Tomorrow is my last day for classes. Then begins what ought to be a furious studying frenzy where I amass and read stacks of old tests from my Profs, make flashcards, finish outlines, then re-do outlines, then finish them again, then re-do them, then finish them again, check notes, do practice questions, watch my hair begin to fall out, forget the sound of my wife's voice, forget the sound of my own voice, begin thinking the voice in my head is being heard by those around me, simultaneously forget that Christmas is nearly here while contemplating the following: (1) Does the letter I wrote Santa amount to an offer to be good, or an acceptance of his gifts, (2) if Santa is attacked by one of my dogs, am I liable? (3) Is Santa a trespasser . . . or could he be a business invitee? (4) If Santa fails to leave me any gifts, can I bring a type b class action claim against him on behalf of everyone else on the naughty list, seeking an injunction to get the gifts or would it be a type (c) while we seek remuneration for not having jack under our trees Christmas morning. There could also be some hazard posed by the coal left in my stocking.

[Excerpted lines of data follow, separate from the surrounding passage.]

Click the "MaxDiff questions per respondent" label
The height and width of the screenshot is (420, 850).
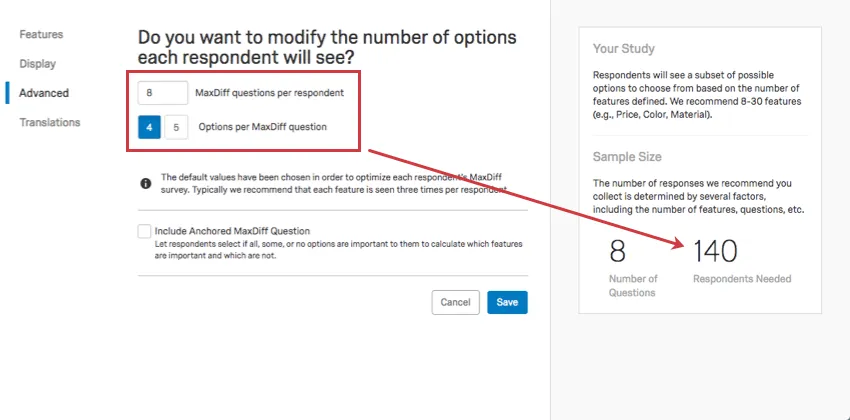(269, 93)
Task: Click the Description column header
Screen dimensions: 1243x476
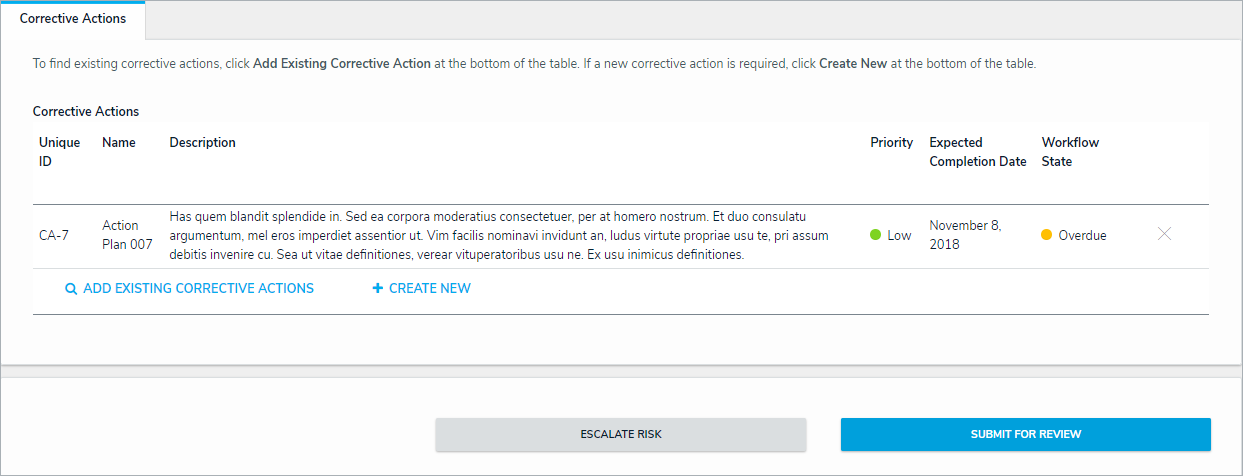Action: pos(203,143)
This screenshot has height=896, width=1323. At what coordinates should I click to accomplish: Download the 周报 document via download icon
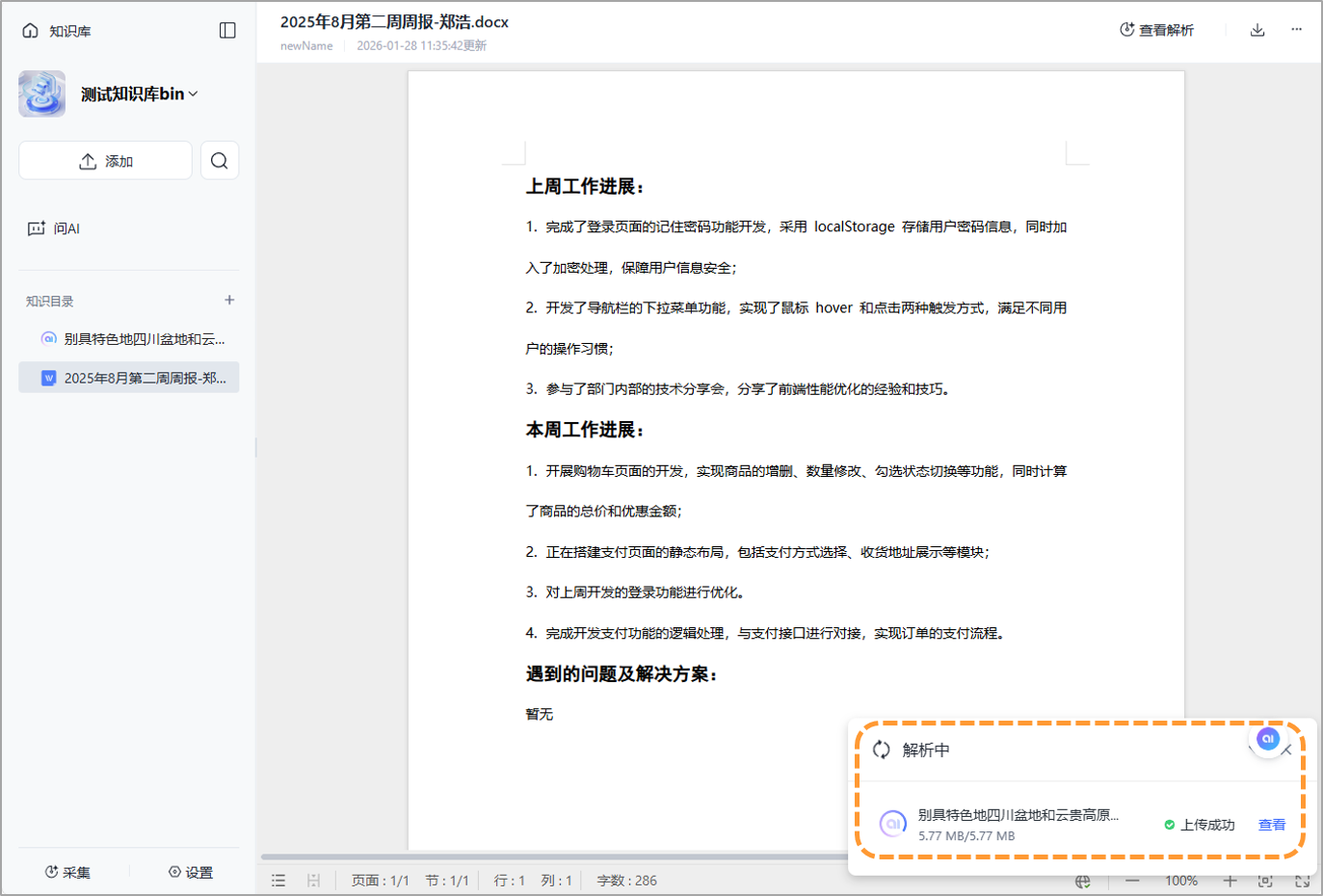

But . . . the thing is, you see, I won't be doing any of that.

I haven't made any outlines.

I have neither the money to buy, nor the time to stare at, the commercial study material.

Half the time, the more I study-- the more I tend to forget.

I just found out my score from my Legal Practice final (which I took on my birthday, no less). I didn't make outlines or buy commercial materials or hunker down with study groups. I read the material assigned. I paid attention in class.

I made the highest score of the entire 1L class. (Along with one other 96%, that is).

I do feel a tinge of panic; perhaps a slight prick of insecurity as I watch my classmate's heads spin uncontrollably. But I have to wonder why they feel the need to expend so much energy.

I have a sneaking suspicion their efforts are made for one of 3 reasons: (1) Insecurity; (2) To look impressive [and intimidating]; or (3) Because they failed to do the work when it was assigned and/or failed to work at understanding the concepts when they were taught.

I am not claiming I will take home the highest scores on any of the three remaining finals. I know I will pass, however. I will, more than likely, maintain my scholarship. Of course I will study. And I won't resent those people who score higher than I.

In the meantime, between studying, I will enjoy helping my wife bake Christmas goodies. We will go to the drive-in movies this weekend. I will watch King of the Hill every night and the West Wing every Wednesday. And I will read the books I just received from

Aside from the 3 4-hour long tests I will be taking, this should be a good Christmas.